To answer your question: yes, it should look like paint strokes...I just tried it quickly and posted here:
http://12monthsofwinter.deviantart.com/art/PLACEHOLDER-27706005 ...it needs work!
Yes, I did it all i draw. I made the shapes with the brazier tool, I used a radial transparency on the eyeball, I used a contour and mesh fill on the iris of the eye and I made the lines in the eye using a poly star. I haven't added eyelashes yet. I have done that before using the destortion tool, but I don't like the look of that. I need to figure out another way to do that w/o having to draw and shape each individual lash.
What you did in paint looks interesting. I will give it a try too later.
Hi, seems I am among experts of draw so i hope you wouldn't mind answering this question....
I am creating some illustrations showing how things are assembled in designer x4, the objects are created in AutoCAD, I then transfer these in to corel in the view required and to add colour.

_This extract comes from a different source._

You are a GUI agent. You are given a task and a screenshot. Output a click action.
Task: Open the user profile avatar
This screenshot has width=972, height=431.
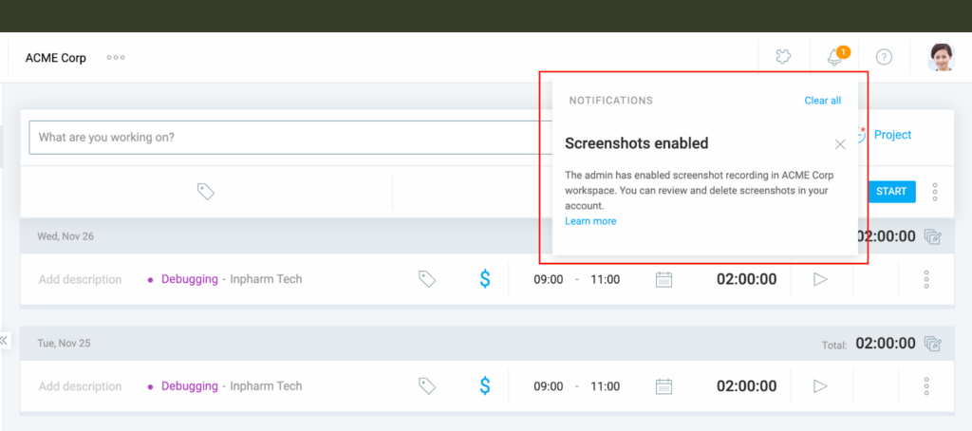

I need to add some people positioned correctly in the illustration... how would you go about doing this?
I have currently taken some photographs of a colleague stood in the correct postions and intend to trace this on to the illustration though it seems a time consuming process. Is this the correct technique or am i missing something?
Thanks for any replies.
Steve: I have taken photos into Photo Paint and been unable to put a mask on them. What is it that prevents me from being able to mask them?
Thanks Steve,
I have not used the mask tool before but have been using the cut-out lab which is quite simple. How come though after using cut-out lab, I have to save the image as a new file to keep the background out? When I edit an original photo for example in cut-out lab, if I then try to save the file, it says it will merge with the background?
I am not absolutely certain this is the correct answer,or that I am answering your question so I am going to go at it from a couple different angles. When you bring an image into PP and you edit it, if you just Save it, you are saving it as a PP image. If you export it you are saving it as a jpg, gif, etc. The pp image you can reopen and continue editing where you left off, with the jpg you are basically starting from scratch, except it is a new scratch;/
Also every image you save or export has a background, it is just that the bg is invisible.